I am developing a web application based on Struts2, Spring and Hibernate. We are using spring security for authentication control, ssl etc.
Now, I need to secure the application against what I think is called url hacking. For instance, if the customer with customerId 1 is logged in and viewing his profile, the following http get variable will be visible in the address field: customerId=1. I need to prevent a customer from being able to set customerId=2 and see the profile of another customer.
How is this best achieved?
I've so far looked at Spring Security's Access Control List functionality and thought of the possibility to implement a Struts interceptor to check an action's customerId, but I'm not sure if either of these options is the way to go.
I'm not sure I made myself clear here. We are not displaying the id of the user that is logged in, this id is stored in a session.
Let me give another example. Each customer has a number of orders. When a customer is viewing an order, the orderId is visible in the url. This is the id I don't want a customer to be able to tamper with. If a customer changes the orderId to an id of an order belonging to another customer, access should be denied.
Do you advise against displaying this id in the url as well? [ November 06, 2008: Message edited by: P-O Vallin ]
Joined: Mar 22, 2005
Yes, by "user-visible" I meant the URL (as well as form fields, hidden or not). A better phrase would be "anything that's round-tripped from the server to the client, and then back to the server". That's susceptible to tampering, and someone WILL do it.
Ulf Dittmer wrote:Yes, by "user-visible" I meant the URL (as well as form fields, hidden or not). A better phrase would be "anything that's round-tripped from the server to the client, and then back to the server". That's susceptible to tampering, and someone WILL do it.
What @ulf said.
Never trust the client software. Never ever! Perhaps you are talking to a browser, or perhaps you are talking to a program that a bad guy wrote that pretends to be a browser.
A bit late into the discussion but hope to get some feedback on my thoughs. Thanks in advance.
Similar issue again.
In a web application, when a user visits a students list page, the screen shows list of student names with hyperlinks. Only those student names are shown which the user is allowed to see. When user clicks on the hyperlink, a new window opens showing the details of the user. The child window's address bar shows the url as follows.
The problem is that the user could change the value of parameter studentID and get the details of some other student which he/she is not eligible to see (hence not shown in the previous list screen). This is a security issue - url manipulation.
I could think of some the ways we could prevent this.
a. Hide the address bar in the child screen.
b. Change the query which fetches the student details to include a clause which checks the eligibility of the logged in user.
c. Put the student IDs fetched in the previous list screen in session and make sure the details are shown only for those student IDs.
d. Do not pass studentID in the url parameter. Post it.
Are there any other ways? Which of these is a better way and why?
When you get the request, lookup the nonce in the hashmap, get the key
Joined: Oct 23, 2000
Thanks Pat. Agreed.
But what if I have lots of code already written which is passing the parameters in url similar to what I mentioned. While it is true that the code has to be re-written to do the nonce thing you suggested, in the short term, wouldn't url hiding or using 'POST' method (because I think these can possibly be done easily compared to nonce stuff and remove the 'user-visible' part) make misusing the urls atleast slightly more difficult? If so, then we could buy some time and do the right fix in the days/months to some. Any thoughts on this?

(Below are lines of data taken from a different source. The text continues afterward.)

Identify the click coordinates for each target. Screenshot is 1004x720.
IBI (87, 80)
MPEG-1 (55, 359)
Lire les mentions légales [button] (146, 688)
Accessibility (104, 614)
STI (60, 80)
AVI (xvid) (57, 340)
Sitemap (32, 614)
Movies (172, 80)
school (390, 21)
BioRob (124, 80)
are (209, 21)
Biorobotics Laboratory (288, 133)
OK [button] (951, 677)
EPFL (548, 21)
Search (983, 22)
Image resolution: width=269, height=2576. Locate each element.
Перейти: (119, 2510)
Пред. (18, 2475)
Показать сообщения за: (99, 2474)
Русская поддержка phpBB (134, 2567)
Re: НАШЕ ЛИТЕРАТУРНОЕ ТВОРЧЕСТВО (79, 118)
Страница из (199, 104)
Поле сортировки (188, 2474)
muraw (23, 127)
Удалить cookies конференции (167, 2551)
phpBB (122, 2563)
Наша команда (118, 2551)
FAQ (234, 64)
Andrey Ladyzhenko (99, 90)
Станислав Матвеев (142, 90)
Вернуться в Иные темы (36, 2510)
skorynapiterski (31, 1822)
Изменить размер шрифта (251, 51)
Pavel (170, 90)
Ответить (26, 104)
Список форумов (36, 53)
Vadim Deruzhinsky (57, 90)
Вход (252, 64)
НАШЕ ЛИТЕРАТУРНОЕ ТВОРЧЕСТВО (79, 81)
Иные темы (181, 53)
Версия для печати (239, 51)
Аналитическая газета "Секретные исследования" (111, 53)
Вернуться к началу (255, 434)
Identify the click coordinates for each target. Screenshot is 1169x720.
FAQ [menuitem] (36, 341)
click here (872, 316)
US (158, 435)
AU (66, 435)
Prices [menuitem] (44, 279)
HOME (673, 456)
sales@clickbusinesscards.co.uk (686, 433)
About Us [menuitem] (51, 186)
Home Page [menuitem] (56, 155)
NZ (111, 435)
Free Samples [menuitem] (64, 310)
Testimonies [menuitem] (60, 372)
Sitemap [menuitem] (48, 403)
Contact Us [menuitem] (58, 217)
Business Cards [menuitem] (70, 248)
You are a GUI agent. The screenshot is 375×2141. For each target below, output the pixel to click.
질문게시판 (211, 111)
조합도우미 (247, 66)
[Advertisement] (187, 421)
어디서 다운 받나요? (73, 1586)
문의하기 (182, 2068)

Install httpfox into your firefox, turn it on, and look at what you can see. Its amazing.
It might even help the boss understand.
Joined: Mar 22, 2005
Milind Mahajan wrote:But what if I have lots of code already written which is passing the parameters in url similar to what I mentioned.
You'll have to check on the server side if the user that's logged in actually has the privileges to see the information they're requesting (in other words, somehow you need to check the studentID against the list of IDs this user is allowed to see). Yes, it seems like double work. No, you can't avoid it.
Joined: Oct 23, 2000
This is pretty much what I am doing now - similar to my options b and c in the initial post.